** Your goal **
Look through the records below for the line with "Retur och Återbetalning (234, 2453)". Return that line and each one after it up to and including the line with "[Sök] (513, 39)", exactly.

** Supplied data **
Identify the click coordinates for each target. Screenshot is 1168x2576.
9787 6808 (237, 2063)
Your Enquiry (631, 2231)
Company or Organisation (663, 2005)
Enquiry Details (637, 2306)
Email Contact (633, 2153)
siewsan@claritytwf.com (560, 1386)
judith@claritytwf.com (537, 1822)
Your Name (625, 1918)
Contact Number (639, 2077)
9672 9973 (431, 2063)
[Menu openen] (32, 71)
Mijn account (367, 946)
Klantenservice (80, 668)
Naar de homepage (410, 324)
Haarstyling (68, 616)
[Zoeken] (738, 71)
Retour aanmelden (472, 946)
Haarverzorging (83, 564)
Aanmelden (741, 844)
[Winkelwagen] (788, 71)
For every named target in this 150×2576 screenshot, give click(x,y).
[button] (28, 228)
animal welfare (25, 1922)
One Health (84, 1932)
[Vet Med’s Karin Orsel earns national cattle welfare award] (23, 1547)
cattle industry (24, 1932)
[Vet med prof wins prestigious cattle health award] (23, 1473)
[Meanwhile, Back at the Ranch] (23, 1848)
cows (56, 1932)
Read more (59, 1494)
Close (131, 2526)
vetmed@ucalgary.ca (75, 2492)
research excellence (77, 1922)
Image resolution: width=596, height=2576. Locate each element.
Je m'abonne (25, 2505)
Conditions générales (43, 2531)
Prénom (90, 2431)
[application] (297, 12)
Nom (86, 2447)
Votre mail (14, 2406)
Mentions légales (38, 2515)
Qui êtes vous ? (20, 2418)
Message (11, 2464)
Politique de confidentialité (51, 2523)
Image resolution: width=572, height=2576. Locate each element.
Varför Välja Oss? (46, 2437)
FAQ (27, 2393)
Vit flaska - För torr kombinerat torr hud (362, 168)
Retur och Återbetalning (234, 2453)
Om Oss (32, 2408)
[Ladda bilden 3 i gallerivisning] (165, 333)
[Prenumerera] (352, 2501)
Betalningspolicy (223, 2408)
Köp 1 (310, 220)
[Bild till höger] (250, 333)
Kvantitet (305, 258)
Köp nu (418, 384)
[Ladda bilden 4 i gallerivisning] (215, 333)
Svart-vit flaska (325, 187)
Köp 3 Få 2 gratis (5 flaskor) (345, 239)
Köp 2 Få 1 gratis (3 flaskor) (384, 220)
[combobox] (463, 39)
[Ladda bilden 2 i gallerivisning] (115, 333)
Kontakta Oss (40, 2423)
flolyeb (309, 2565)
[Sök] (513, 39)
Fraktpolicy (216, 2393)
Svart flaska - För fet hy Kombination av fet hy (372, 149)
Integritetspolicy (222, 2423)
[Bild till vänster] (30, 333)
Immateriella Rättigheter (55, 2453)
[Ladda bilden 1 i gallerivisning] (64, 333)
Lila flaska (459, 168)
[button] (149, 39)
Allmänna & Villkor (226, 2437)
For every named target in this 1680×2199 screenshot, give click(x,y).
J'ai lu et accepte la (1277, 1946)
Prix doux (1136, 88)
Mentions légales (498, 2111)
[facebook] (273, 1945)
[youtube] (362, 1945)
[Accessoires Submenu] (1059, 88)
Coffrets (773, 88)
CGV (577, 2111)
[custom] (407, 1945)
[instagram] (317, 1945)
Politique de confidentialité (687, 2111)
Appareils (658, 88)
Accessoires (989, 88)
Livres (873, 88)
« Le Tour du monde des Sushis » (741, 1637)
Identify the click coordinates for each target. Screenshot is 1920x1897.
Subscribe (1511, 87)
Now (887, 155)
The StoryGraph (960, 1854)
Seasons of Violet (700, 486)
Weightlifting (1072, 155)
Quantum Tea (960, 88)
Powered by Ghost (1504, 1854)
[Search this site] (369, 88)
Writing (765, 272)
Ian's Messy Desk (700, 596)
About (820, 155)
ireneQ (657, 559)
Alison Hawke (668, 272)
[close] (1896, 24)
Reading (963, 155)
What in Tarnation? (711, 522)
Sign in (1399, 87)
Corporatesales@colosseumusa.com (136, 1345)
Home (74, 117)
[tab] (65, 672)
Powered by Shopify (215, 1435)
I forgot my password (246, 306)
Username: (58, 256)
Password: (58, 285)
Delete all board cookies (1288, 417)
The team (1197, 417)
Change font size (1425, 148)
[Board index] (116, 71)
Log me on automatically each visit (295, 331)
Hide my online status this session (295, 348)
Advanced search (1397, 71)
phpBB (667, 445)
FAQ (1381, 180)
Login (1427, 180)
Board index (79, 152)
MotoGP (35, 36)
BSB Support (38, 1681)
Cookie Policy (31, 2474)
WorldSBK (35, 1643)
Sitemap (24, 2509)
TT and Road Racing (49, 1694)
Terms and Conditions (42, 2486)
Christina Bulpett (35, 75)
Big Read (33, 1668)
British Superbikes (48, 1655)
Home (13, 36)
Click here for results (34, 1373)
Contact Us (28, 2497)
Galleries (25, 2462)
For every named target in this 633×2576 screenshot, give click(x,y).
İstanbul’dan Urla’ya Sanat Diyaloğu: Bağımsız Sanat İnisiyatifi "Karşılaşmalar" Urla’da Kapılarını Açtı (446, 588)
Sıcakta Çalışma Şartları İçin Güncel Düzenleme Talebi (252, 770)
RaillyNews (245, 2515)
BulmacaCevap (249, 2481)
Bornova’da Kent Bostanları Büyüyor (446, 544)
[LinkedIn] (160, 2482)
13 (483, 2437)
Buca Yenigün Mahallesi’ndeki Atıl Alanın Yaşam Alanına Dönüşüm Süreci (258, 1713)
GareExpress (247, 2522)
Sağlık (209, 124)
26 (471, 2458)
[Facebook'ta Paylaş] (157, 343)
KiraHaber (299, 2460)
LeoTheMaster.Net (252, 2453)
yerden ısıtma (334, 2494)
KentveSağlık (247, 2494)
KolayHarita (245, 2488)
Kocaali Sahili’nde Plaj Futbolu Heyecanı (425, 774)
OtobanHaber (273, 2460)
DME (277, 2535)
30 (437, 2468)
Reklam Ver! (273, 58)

** Your response **
Retur och Återbetalning (234, 2453)
Om Oss (32, 2408)
[Ladda bilden 3 i gallerivisning] (165, 333)
[Prenumerera] (352, 2501)
Betalningspolicy (223, 2408)
Köp 1 (310, 220)
[Bild till höger] (250, 333)
Kvantitet (305, 258)
Köp nu (418, 384)
[Ladda bilden 4 i gallerivisning] (215, 333)
Svart-vit flaska (325, 187)
Köp 3 Få 2 gratis (5 flaskor) (345, 239)
Köp 2 Få 1 gratis (3 flaskor) (384, 220)
[combobox] (463, 39)
[Ladda bilden 2 i gallerivisning] (115, 333)
Kontakta Oss (40, 2423)
flolyeb (309, 2565)
[Sök] (513, 39)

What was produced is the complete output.